他轻轻揽过天天,拍拍他的脑袋,“欢迎回家。”
短短四个字却让天天眼眶发热,这回家的路,他走了一千多年。
不等天天多感受一下爸爸的温暖,他就被夜空给扯了回去。
夜空搂着天天不给夜修碰,不等思考一句话就冲了出来,“他是我媳妇,爸爸你不能抱。”
刚走上来的景昀和夜修听到这句话眼神一变。
等夜空反应过来时,为时已晚。
夜修沉下脸,眼神十分可怕,“什么叫是你媳妇,说来听听?”
*
客厅里,天天和夜空垂着头跪在地毯上。
夜空抬头瞄了眼夜修的脸色,手肘悄悄推了推天天,“天天……”
天天往旁边退了一些,偏头不理他。
景昀站在沙发后俯身靠在夜修的肩头,一脸事不关己的笑,“修,他们都跪着干什么呀?”
夜修黑着脸,不说话。
夜空看向景昀,“父王,您就劝爸爸别生气了。”
“嗯?”景昀笑盈盈地看过来,“你做什么惹他生气了?”
夜空:“……”媳妇和父王都指望不上了。
想了想,他还是用上了惯用的撒娇攻势,跪在夜修脚边拉住他的手,可怜兮兮地眨巴着眼,“我喜欢上天天的时候还不知道他是天天,那我不能知道后就抛弃他吧?我是真心喜欢他的。”
夜修抽回手,无情地捏着他的脸往两边扯,“所以你之前才不想让天天那么早登记到族谱里?”

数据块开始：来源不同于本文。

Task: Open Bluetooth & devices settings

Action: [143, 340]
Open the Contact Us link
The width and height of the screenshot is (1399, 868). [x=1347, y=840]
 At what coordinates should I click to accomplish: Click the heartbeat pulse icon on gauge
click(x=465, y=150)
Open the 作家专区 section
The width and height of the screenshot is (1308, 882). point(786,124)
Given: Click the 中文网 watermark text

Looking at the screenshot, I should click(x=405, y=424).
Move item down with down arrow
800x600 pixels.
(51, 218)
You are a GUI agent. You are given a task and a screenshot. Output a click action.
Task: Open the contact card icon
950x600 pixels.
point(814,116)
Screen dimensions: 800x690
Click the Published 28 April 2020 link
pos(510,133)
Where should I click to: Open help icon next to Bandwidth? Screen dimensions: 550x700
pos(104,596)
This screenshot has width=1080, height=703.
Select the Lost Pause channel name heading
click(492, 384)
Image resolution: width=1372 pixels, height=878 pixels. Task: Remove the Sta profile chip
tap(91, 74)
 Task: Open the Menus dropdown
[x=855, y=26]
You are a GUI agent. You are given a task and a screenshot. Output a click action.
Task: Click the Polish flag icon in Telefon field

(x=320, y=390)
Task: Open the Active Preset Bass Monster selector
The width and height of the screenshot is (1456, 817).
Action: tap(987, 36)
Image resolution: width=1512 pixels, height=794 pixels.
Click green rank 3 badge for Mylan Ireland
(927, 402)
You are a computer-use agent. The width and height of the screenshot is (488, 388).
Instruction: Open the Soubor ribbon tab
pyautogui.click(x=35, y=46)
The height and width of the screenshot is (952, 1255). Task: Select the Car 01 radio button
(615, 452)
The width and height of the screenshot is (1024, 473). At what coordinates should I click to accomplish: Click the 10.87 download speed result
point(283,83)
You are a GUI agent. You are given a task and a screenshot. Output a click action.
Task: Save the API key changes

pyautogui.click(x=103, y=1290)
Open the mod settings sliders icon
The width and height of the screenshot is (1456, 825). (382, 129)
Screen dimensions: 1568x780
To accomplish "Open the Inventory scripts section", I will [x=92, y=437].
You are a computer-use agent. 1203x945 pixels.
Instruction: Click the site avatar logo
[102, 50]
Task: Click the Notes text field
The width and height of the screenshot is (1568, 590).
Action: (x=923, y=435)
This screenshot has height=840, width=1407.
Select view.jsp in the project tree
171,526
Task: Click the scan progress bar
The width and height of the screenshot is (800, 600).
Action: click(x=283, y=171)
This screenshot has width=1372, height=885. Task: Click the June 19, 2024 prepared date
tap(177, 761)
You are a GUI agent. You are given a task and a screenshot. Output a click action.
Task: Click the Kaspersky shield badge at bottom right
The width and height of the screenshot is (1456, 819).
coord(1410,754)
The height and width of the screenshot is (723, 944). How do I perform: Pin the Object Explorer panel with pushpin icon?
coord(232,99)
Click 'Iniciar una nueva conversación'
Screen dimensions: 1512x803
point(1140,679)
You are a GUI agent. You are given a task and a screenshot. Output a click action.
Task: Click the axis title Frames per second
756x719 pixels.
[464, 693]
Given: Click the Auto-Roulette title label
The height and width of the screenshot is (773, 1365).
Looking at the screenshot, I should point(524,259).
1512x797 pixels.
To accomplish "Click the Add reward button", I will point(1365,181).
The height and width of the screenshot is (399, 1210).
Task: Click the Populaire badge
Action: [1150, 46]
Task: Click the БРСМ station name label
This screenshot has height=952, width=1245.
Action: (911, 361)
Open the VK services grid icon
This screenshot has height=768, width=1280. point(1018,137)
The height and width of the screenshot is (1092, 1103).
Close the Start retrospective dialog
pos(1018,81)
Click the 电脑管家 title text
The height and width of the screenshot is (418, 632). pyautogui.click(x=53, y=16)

脸好疼啊,夜空抽着气,抱着老爸的腿假哭,“同一个户口本怎么谈恋爱嘛。”
夜修勾起唇角,只是眼里却完全没有笑意,“好久没锻炼了,这几天你就陪我好好练手吧。”
又双叒来!夜空欲哭无泪,为什么挨打的总是他。
“爸爸,我们是认真的。”
天天声音打断了父子俩,他挪到夜空边上,十分认真地说:“我会留在这里和空空一起承担责任,直到最后一只异兽消失。”
他的话成功让夜修松了手。
夜空哭唧唧地抱住天天求安慰,“天天你真好。”
景昀想到他们在宴会厅里突然消失的事,问天天,“那时候你们去哪了?”
天天一边帮夜空揉脸,一边向他们解释一切。
在听到夜空也是魔物,夜修和景昀都陷入了沉默。
如果说魔王苏醒意味着所有魔物回归魔界的话,那夜空是不是也要去那边的世界?
*
深夜,天天洗了澡从浴室走出来,房间里没有开灯,夜空坐在飘窗前不知道在想什么。
“怎么了?还在想魔王的事?”
夜空拉着他坐在自己身前,拿过毛巾帮他擦头发,“我在想,和他们对抗我有几分胜算。”
天天莞尔,“不用怀柔政策了?”
“不准笑我。”夜空点了点他的鼻头,“毕竟是丈母娘,得罪不起。”
天天嘴边的笑意消失,眼神冷飕飕的,“丈母娘?”
“emm……不是丈母娘那就是老丈人,嘶……别学爸爸扯窝脸……”
“就算叫也该叫公公!”
“不是,是岳父。”
“我看你是皮痒了。”
夜空躲着他的魔爪,把毛巾往旁边一扔将人紧紧捆在怀里,“说起来,你们兄弟五个和魔王的关系这么近,算是他的下属?”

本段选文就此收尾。